In an ideal world, beauty would have no standard and contests set up to ‘judge’ beauty wouldn’t uplift only a certain pattern of pretty while claiming to be objective and open. 

But the world isn’t perfect and even still in this age of body positivity and acceptance, nationally recognized pageants like Miss U.S.A. and its counterparts still poses a quiet, shady standard for who is allowed to compete and win. 

“I’m 40-years old. Coming up watching pageants like Miss America, I can’t ever recall seeing a plus-sized women on stage. They just aren’t open and diverse enough, still to this day. They have their guidelines even when they’re unspoken. Women like me are always wondering when it’s our turn. We’re just as beautiful, and we’re women. So we stopped waiting,” says Monnika Pruitt, current reigning Ms. Exquisite Full-Figured U.S.A. Michigan for 2021. 

Ms. Full Figured USA was founded over 30 years ago in Newark, New Jersey by Ms. Theresa “Sparkle” Randolph, known colloquially and simply as the “queen” of New Jersey. The niche the pageant filled practically didn’t exist in 1989 and truthfully still needs more activism and attention today, but the ladies of MFFUSA bear the burden of educating and elevating with grace and, of course, beauty. 

The mission statement and guiding light for MFFUSA states that they aim to “build self-confidence, empowerment and inspiring others while serving the community.” 


“We live in a society where beauty, especially in the US, is judged on the color of skin, height, size and what’s “in.”. It’s a narrow, ignorant standard. Beauty is about the face, body and mind, and also about who you are and what you do as a person,” says D’Amrique Justice, Director of the Michigan branch of MFFUSA. 

The only rule to being involved with MFFUSA is that you have to be considered a plus-sized or full-figured woman to compete, no matter what unique shape or form your body takes. While the organization was founded and is primarily represented by Black women, skin color has no effect on whether you can apply or the treatment received by fellow queens and sisters. 

“When you see us as a group, there is an abundance of Black women and girls and we love that, we won’t apologize for it. That doesn’t mean anyone else is unwelcome, we want any and everybody. Multiple queens have been white, latina, asian, etcetera. And you don’t need prior modeling or pageant experience, either. All that matters is that you’re full-figured and you know your inner worth,” says Pruitt. 

Looking fabulous to showcase the beauty of full-figured women is the cornerstone goal of MFFUSA but not the only one by a long shot. Beauty is nothing without brains, something the pageant has emphasized and enacted since its inception in the nineties. 

Contestants are expected to do more than stand on stage, smile with all their teeth and mumble about world peace. After being selected to compete, girls are taken under the wing of previous queens and contestants and trained in all areas of pageantry, from balancing on the catwalk to fostering a positive, helpful platform after the lights go off. Winners and contestants often use the spotlight and affirmations gained from MFFUSA to give voice to projects like advocating for the homeless or COVID relief for underserved areas. 
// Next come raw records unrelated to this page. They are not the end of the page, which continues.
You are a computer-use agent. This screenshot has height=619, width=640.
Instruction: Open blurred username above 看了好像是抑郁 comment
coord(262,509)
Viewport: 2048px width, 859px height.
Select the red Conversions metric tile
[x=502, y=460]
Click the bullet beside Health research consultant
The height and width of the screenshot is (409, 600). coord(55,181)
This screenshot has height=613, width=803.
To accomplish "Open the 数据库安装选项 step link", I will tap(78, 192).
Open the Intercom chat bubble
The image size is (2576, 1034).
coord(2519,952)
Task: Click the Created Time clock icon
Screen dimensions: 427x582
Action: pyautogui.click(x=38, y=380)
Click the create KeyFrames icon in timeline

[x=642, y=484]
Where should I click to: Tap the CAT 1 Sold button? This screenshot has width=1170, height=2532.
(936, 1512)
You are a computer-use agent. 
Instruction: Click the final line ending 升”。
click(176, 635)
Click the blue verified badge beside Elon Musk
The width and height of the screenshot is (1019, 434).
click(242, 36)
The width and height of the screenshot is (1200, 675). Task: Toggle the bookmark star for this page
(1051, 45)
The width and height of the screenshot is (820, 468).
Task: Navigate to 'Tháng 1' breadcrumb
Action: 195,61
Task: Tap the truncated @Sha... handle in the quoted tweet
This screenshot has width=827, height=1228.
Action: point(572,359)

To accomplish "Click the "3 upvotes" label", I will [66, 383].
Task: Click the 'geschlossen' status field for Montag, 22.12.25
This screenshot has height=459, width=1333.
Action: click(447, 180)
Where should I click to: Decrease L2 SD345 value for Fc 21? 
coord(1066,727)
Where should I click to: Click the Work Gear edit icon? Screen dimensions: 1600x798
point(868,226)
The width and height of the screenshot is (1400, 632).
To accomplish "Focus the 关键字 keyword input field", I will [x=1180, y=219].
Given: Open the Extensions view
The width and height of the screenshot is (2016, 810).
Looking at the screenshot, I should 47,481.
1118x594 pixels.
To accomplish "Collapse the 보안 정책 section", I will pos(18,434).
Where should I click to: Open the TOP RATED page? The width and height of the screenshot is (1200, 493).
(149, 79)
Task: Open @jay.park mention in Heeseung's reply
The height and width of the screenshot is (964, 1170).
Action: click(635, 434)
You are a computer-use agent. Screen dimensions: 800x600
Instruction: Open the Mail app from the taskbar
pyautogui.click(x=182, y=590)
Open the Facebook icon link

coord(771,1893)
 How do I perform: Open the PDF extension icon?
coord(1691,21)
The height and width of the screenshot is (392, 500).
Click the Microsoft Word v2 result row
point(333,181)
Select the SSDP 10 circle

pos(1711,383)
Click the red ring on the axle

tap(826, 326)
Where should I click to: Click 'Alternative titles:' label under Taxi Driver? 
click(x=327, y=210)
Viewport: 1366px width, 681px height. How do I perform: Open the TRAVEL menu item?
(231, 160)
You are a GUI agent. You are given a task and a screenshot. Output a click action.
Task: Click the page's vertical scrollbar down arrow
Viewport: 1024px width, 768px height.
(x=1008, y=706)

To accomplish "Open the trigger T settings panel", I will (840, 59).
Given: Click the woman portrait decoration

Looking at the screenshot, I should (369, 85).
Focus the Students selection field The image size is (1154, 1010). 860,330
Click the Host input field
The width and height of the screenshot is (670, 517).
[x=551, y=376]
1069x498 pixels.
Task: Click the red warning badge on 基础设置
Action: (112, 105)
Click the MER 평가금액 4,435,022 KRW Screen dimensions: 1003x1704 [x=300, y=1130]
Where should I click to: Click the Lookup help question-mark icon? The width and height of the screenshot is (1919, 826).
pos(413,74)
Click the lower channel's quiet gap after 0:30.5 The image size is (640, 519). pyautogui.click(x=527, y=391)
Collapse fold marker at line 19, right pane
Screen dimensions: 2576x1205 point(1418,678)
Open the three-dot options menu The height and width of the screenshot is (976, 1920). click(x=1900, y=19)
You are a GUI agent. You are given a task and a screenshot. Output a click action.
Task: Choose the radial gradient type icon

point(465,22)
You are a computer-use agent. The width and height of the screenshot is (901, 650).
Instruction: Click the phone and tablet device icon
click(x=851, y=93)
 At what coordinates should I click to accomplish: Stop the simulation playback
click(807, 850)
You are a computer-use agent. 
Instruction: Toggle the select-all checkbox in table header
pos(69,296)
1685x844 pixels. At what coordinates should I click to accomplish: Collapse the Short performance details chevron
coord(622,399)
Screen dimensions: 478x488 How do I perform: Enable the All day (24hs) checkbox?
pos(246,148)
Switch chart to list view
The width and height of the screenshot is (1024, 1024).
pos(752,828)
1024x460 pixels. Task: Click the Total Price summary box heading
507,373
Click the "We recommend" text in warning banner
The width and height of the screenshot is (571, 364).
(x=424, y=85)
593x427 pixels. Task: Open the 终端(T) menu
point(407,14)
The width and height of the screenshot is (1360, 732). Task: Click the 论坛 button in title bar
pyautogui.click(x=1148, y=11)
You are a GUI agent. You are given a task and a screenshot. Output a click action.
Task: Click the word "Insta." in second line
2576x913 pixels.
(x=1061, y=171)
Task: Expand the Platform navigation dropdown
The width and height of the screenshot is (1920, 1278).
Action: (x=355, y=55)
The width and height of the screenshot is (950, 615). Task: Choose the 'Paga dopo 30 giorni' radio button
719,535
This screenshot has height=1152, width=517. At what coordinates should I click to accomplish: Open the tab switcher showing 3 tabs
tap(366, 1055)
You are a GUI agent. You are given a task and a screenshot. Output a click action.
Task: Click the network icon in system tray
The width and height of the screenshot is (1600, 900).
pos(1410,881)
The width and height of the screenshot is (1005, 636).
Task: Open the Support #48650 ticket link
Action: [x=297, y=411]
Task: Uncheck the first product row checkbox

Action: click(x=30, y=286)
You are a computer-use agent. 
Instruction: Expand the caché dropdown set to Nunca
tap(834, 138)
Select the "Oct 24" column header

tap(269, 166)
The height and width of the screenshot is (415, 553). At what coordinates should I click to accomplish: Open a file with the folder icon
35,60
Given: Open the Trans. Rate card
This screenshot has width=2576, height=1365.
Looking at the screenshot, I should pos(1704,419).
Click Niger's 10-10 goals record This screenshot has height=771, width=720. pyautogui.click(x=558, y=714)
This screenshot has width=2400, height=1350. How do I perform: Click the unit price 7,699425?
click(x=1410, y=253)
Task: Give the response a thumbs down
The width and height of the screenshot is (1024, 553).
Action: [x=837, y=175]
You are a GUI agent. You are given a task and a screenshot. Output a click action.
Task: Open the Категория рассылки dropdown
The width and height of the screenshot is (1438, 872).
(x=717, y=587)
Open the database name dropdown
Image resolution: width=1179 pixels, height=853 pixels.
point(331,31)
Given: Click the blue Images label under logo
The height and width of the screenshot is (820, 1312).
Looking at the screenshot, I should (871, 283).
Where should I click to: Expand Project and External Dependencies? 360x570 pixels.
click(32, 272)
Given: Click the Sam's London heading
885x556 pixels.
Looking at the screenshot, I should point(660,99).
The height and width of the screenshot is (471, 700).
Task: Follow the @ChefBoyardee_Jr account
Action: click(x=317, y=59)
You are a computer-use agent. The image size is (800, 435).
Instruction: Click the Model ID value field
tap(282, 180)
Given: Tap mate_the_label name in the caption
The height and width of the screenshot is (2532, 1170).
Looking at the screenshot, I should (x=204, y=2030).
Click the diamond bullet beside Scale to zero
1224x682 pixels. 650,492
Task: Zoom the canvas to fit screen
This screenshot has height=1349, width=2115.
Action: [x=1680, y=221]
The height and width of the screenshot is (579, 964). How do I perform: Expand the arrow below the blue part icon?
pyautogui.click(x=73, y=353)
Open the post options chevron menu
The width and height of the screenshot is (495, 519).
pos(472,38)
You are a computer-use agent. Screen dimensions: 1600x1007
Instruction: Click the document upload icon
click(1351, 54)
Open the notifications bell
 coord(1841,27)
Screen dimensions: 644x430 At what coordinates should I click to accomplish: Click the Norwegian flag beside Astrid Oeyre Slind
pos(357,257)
“It’s not a thing where we’re chosen and then they go ‘okay, see you in a couple months on-stage!’ Girls aren’t abandoned. They train and teach us, and it’s full-spectrum. We learn about makeup and how to walk in heels, but also how to build a website for your projects, and how to present yourself as a professional to people you want to connect with,” says Shuana Bebee, currently reigning Ms. Full-Figured U.S.A. Michigan for 2021. 

The overall National pageant for MFFUSA was last week. Other branches and cities of the pageant host shows throughout the year, offering both an opportunity for plus-sized women all around the county to step fully into their shine and serve as an inspiration to not only the girls who watch them, but the ones they’re raising as well. 

“I stumbled into pageantry. I never grew up thinking it was something I could really do. Now, I have daughters who are growing up watching me exist as a fly, full-figured beauty queen, and it’s normal to them to see it. So I know they have always seen themselves as beautiful with no questions asked. That’s what Miss Full-Figured does for women,” Bebee says.